A tough decision to make last weekend – whether to join village friends at the local cider farm for the annual Wassail, or stay in and watch the latest Mad Max movie.
Wassailing is the traditional Mid-winter booze-up much beloved of rural communities, even if no-one can really remember what it’s all about. The undisputed facts are that it involves a bit of dressing up, a “blessing” of the apple trees and the drinking of much cider.
Some Wassails involve Morris Dancing, some involve singing, some involve pouring cider onto the roots of a newly-planted tree, and many involve raising money for local charities – but all of them involve drinking.

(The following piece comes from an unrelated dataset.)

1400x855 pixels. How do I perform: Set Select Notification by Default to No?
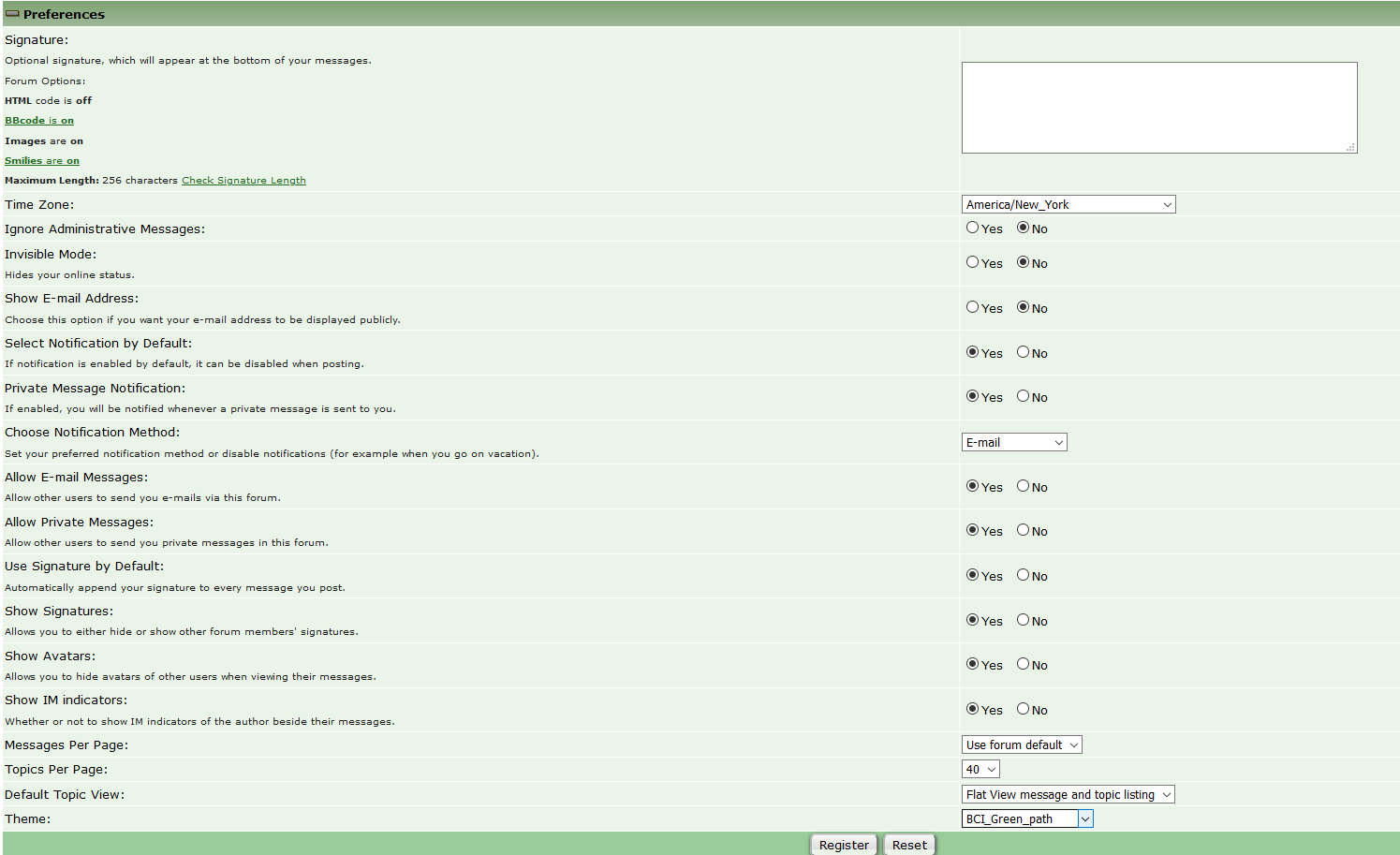coord(1024,352)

I hear that they are very big on Wassailing in Bodmin. The Cornish Guardian seldom misses an opportunity to report on the mid-January activities of the Bodmin Wassailers, who dress in Victorian clothing and tell anyone who will listen that they are celebrating a tradition started by the town clerk in 1624.

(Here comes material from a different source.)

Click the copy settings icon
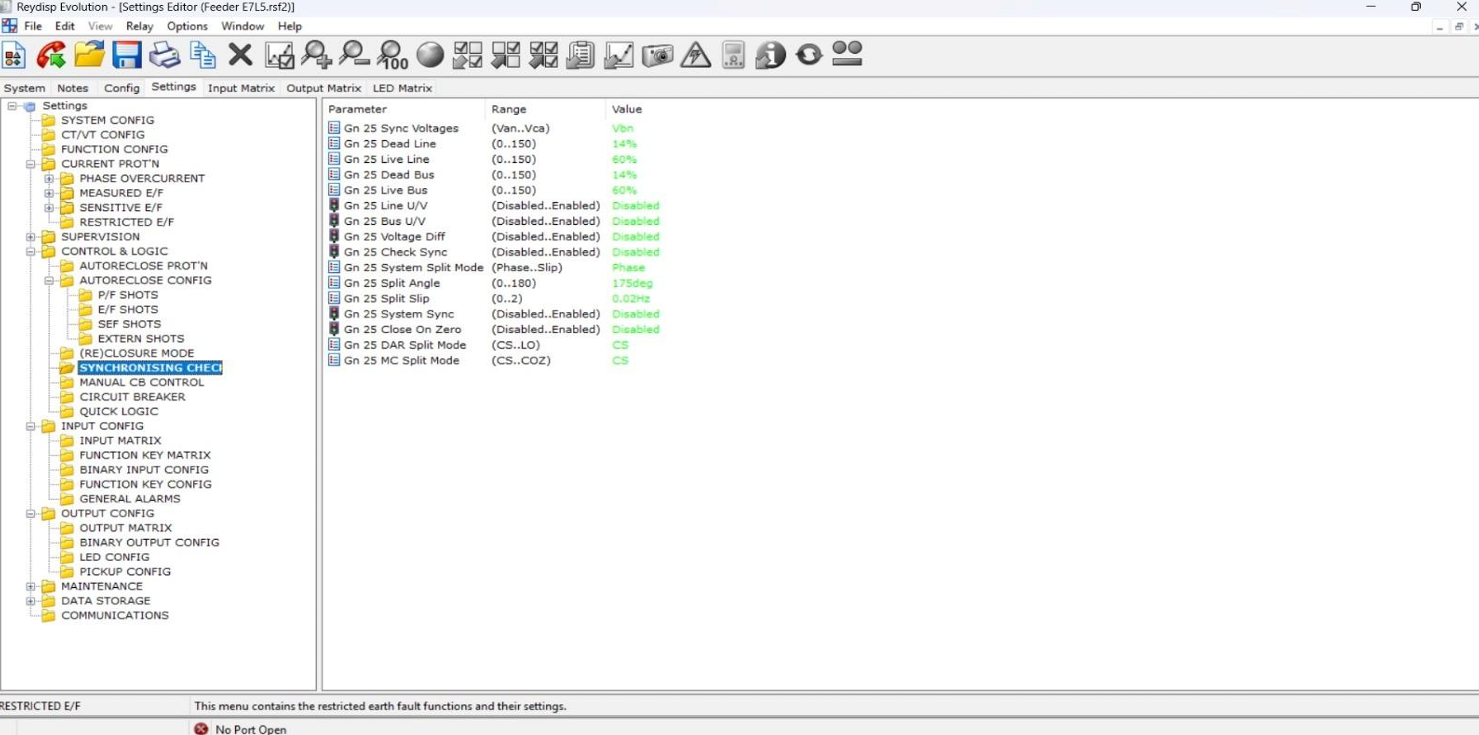Viewport: 1479px width, 735px height. 201,54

In Bodmin they do it “for the continuance of love and neighbourly meeting.” There is no mention of cider, specifically – perhaps in Bodmin, any booze will do. It goes without saying that the 1624 Bodmin town clerk was no Victorian, so already you can see that there is some disconnect between what people are actually doing and what they think they are doing.
It seems that you can have different kinds of Wassailing, depending on where you are. In some parts of Cornwall it might be about banqueting, in other parts it might be about calling on people and serenading them at their home, as if they hadn’t had enough of that with the Christmas carol singers the previous month. In and around St Mabyn, it’s about cider, perhaps with some historical derivation from the days when agricultural workers might receive some of their pay in alcohol.
In Padstow, of course, hardly a week goes by without some kind of festival. The Big One is ‘Obby ‘Oss, on 1st May, when the pubs stay open all day and anyone still sober by 11am is a wimp. I wonder how many of the 30,000 people who attend ‘Obby ‘Oss have any idea, or even interest, in the rural history they think they are celebrating.
It is hard to escape the thought that, in the 21st century, these traditional customs and festivals have become just another marketing opportunity. Once you start looking into the pagan origins of many of these things, you might wonder how they still survive. Cornwall’s rural primary schools are already preparing their children for Maypole Dancing, presumably unaware that this was originally a fertility ritual. The huge, erect pole around which the youngsters are skipping represents something that I dare not describe in a family newspaper.
Rural Cornwall is not the only place where we go in for such daftness – but at least we don’t have asparagus festivals, or knob throwing competitions (the “knob” is a Dorset biscuit) and nor do we incur the wrath of the Health and Safety Executive by chasing balls of cheese down a steep, grassy hill.
One thing which all of these rural festivals have in common is that they date from an era before television or internet.
I’m afraid that I embraced the latest Mid-winter festival, the “Dry January” holiday granted to my liver, and stayed in to watch Mad Max.